> _GOAL OF THE EXERCISE_
Find the word "column" below. Copy each line that has it.

> _RAW DATA_

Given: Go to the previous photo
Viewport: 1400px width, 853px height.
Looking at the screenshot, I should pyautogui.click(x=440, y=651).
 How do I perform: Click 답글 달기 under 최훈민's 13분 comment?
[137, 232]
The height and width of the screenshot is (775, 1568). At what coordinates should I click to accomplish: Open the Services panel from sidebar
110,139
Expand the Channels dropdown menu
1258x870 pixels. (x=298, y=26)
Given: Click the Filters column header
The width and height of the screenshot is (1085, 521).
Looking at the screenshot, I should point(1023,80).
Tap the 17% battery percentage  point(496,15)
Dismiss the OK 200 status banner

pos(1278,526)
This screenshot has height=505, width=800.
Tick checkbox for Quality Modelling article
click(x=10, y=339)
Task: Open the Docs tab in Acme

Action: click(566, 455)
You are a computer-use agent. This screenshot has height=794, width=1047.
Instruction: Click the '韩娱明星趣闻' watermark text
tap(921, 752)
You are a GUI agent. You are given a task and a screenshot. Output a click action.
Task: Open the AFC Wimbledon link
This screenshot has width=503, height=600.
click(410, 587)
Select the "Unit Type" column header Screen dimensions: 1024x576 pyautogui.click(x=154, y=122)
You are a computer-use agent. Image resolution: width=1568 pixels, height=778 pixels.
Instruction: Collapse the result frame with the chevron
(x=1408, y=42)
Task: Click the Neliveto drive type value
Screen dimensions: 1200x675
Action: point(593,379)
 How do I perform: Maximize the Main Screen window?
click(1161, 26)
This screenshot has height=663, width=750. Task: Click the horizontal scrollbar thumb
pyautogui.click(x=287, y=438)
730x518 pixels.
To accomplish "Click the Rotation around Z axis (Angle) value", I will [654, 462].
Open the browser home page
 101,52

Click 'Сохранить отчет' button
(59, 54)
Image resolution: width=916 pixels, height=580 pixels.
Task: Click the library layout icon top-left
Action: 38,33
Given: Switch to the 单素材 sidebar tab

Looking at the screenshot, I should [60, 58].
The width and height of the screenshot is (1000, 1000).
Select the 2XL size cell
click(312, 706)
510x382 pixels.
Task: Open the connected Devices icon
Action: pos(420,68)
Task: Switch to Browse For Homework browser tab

> _RESPONSE FOR THIS EXERCISE_
Given: Click the Filters column header
Select the "Unit Type" column header Screen dimensions: 1024x576 pyautogui.click(x=154, y=122)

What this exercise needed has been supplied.